I don't think this disproves my claim, for several reasons. First, I don't know ...

I don't think this disproves my claim, for several reasons.

First, I don't know where those human participants came from, but if you pick people off the street or from a college campus, they aren't going to be the world's best programmers. On the other hand, github users are on average more skilled than the average CS student. Even students and beginners who use github usually don't have much code there. If the LLMs are weighted to treat every line of code about same, they'd pick up more lines of code from prolific developers (who are often more experienced) than they would from beginners.

Also in a coding contest, you're under time pressure. Even when your code works, its often ugly and thrown together. On github, the only code I check in is code that solves whatever problem I set out to solve. I suspect everyone writes better code on github than we do in programming competitions. I suspect if you gave the competitors functionally unlimited time to do the programming competition, many more would outperform GPT-4.

Programming contests also usually require that you write a fully self contained program which has been very well specified. The program usually doesn't need any error handling, or need to be maintained. (And if it does need error handling, the cases are all fully specified in the problem description). Relatively speaking, LLMs are pretty good at these kind of problems - where I want some throwaway code that'll work today and get deleted tomorrow.
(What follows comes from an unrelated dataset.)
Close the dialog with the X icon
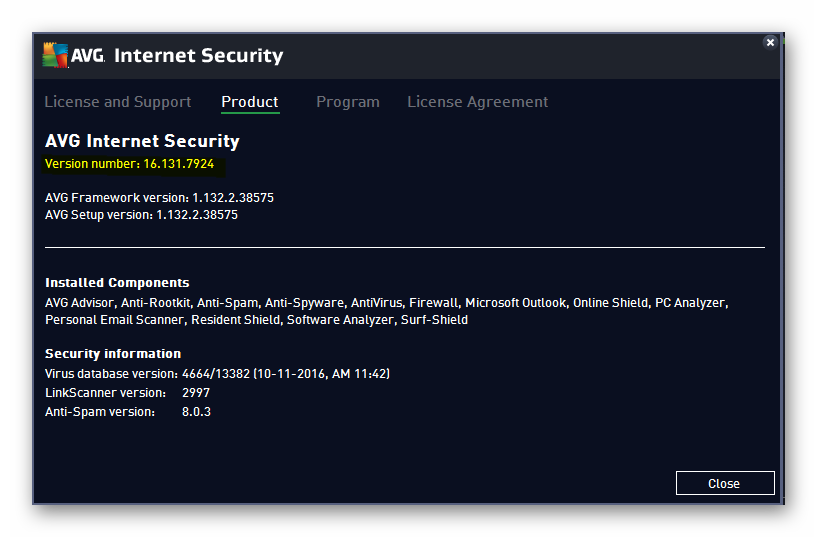Screen dimensions: 817x537 click(770, 43)
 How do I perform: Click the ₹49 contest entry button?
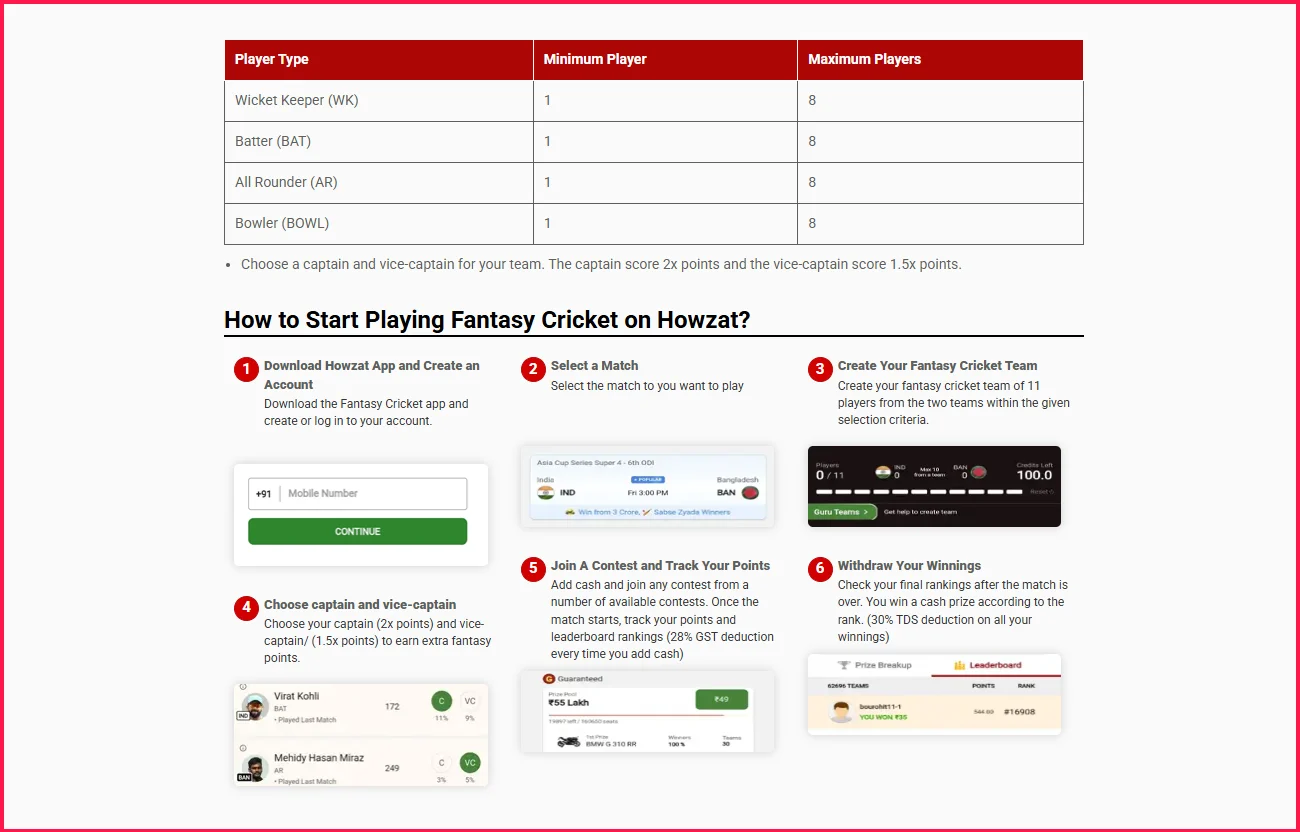pyautogui.click(x=721, y=700)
But most software I write isn't like that. And LLMs struggle to write maintainable software in large projects. Most problems aren't so well specified. And for most code, you end up spending more effort maintaining the code over its lifetime than it takes to write in the first place. Chatgpt usually writes code that is a headache to maintain. It doesn't write or use local utility functions. It doesn't factor its code well. The code is often overly verbose. It often writes code that's very poorly optimized. Or the code contains quite obvious bugs for unexpected input - like overflow errors or boundary conditions. And the code it produces very rarely handles errors correctly. None of these problems really matter in programming competitions. But it does matter a lot more when writing real software. These problems make LLMs much less useful at work.